Abdominal Distention and Weight Gain Flashcards
Why can a pituitary tumour affect vision?
The optic chiasm is located directly above the sella turcica of the sphenoid bone, which contains the pituitary gland. Therefore, pituitary tumours can push/compress the optic nerve or other nerves nearby related to the extraocular muscles.
What signs on examination are indicative of Cushing’s Disease? (7)
Abdominal/truncal obesity
Abdominal striae
Neck fat (hump)
Skin bruising
High BP
Proximal myopathy
Facial plethora
What signs on examination are indicative of hypothyroidism? (2)
Bradycardia
Dry skin
What clinical features suggest Cushing’s Syndrome as a differential diagnosis? (2)
The physical findings of cushingoid appearance and presence of cardiovascular risk factors (BP, Glycosuria).
How can the complications of obesity be broadly classified?
Metabolic
Cardiorespiratory
Other
What is metabolic syndrome?
The triad of diabetes, hypertension, and obesity.
What BMI range is considered to be a healthy weight?
18.5–24.9 kg/m2
Which BMI ranges categorise the three classifications of obesity?
Obesity I: 30–34.9 kg/m2
Obesity II: 35–39.9 kg/m2
Obesity III: 40 kg/m2 or more.
When is medical management of obesity considered?
If there is a BMI of 28kg/m2 with associated risk factors, or a BMI 30kg/m2
What is Orlistat?
A pancreatic lipase inhibitor that causes reduced fat absorption.
What is Liraglutide (Saxenda)?
A GLP1 analogue that slows gastric emptying, subsequently increasing satiety
What are the indications for surgical management of obesity? (3)
-If patient has BMI > 40 or BMI 35-40 with other significant weight-related disease
-Patient has tried all non-surgical approaches
-Patient has been or is willing to receive Tier 3 weight management services
What four initial screening tests for Cushing’s Syndrome are used to establish underlying hypercortisolaemic state?

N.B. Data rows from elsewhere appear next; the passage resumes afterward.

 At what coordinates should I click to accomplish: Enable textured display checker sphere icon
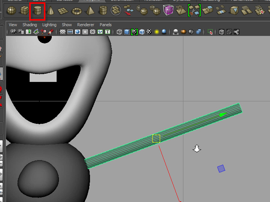point(149,32)
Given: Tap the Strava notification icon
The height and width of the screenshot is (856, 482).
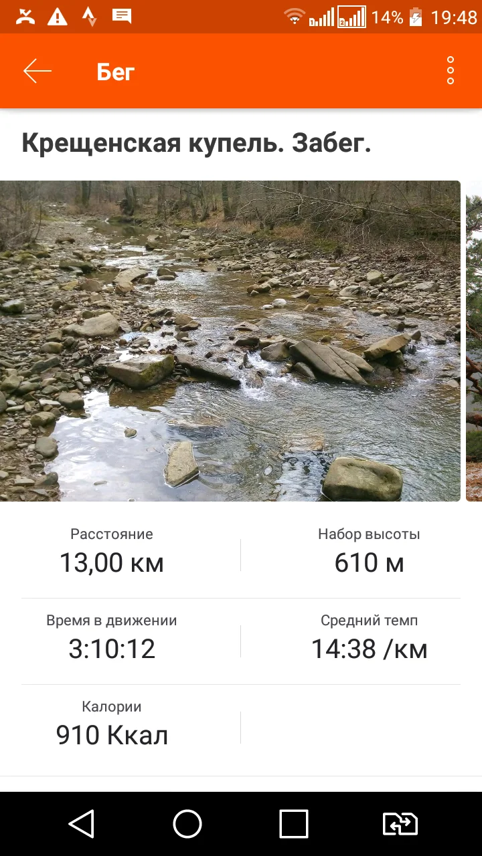Looking at the screenshot, I should click(89, 17).
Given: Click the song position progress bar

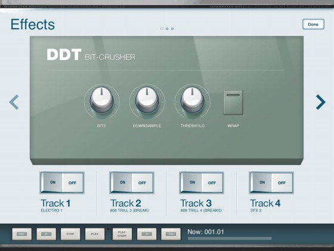Looking at the screenshot, I should click(230, 238).
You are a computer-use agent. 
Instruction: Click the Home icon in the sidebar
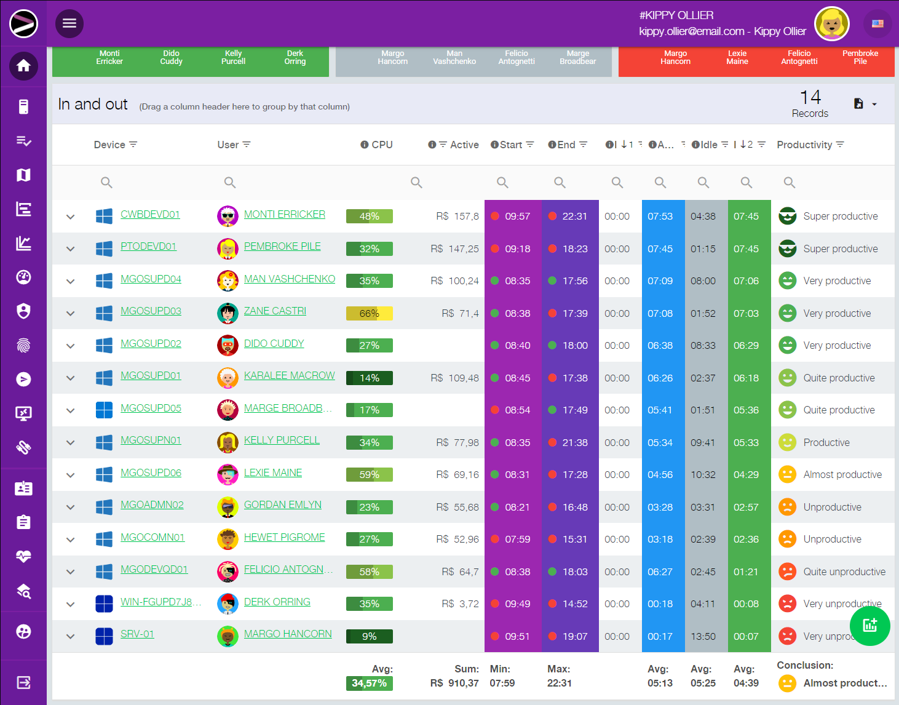(x=23, y=66)
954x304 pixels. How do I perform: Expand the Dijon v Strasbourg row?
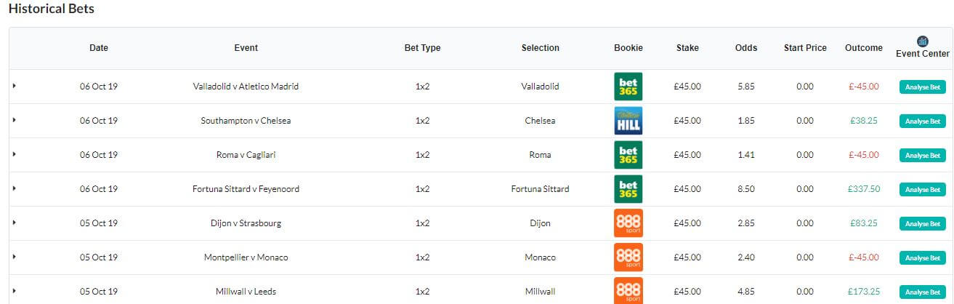pyautogui.click(x=15, y=223)
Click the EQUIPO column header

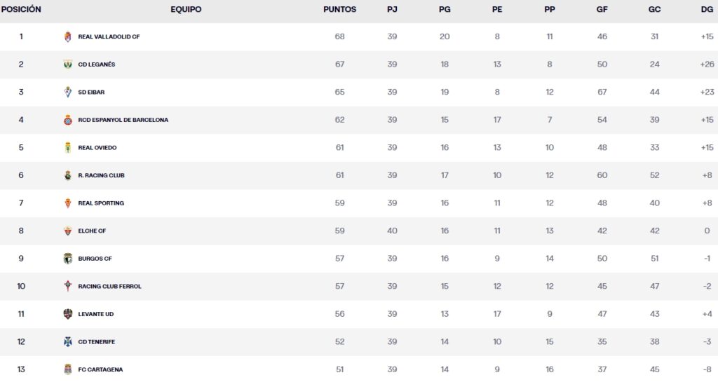click(x=186, y=10)
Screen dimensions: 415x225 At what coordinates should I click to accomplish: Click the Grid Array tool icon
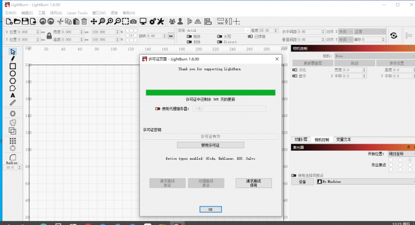click(13, 140)
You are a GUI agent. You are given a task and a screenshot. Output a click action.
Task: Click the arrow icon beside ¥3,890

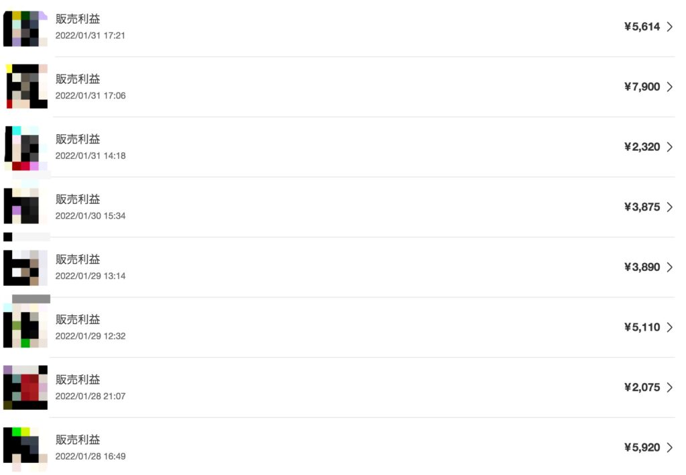click(669, 267)
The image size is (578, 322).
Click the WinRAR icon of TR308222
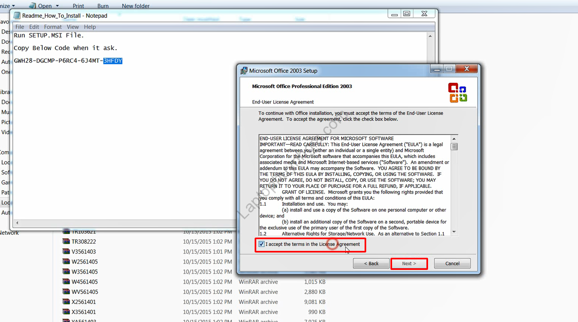pyautogui.click(x=66, y=242)
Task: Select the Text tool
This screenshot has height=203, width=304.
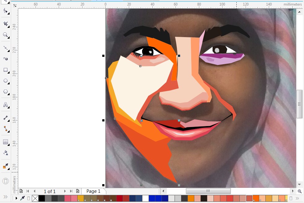Action: 5,105
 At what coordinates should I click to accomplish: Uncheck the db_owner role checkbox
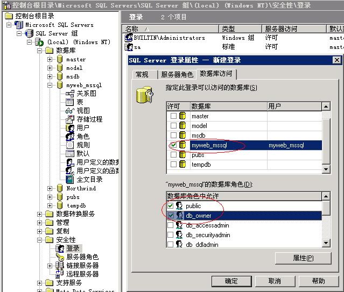(171, 216)
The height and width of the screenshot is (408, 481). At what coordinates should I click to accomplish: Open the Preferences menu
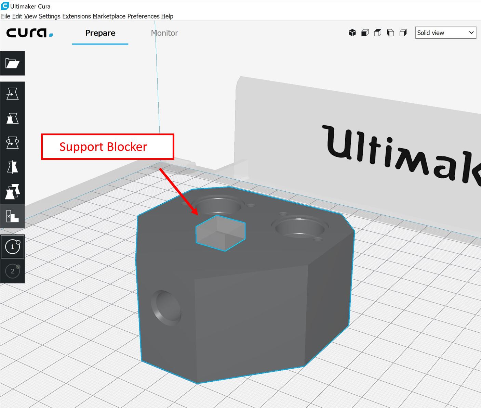coord(143,16)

-Urinary Free Cortisol (UFC) - at least two measurements
-Late-night salivary cortisol - two measurements
-1-mg overnight Dexamethasone Suppression Test (DST)
-Longer low-dose DST (2 mg/d for 48 h)
What is Dexamethasone?
An exogeneous steroid that causes suppression of the pituitary gland through negative feedback, inhibiting ACTH secretion.
What is normally seen in the dexamethasone suppression test (DST)?
In a normal subject, there is reduction in cortisol levels following administration of low-dose dexamethasone.
What is seen in a patient with Cushing’s Syndrome in the dexamethasone suppression test (DST)?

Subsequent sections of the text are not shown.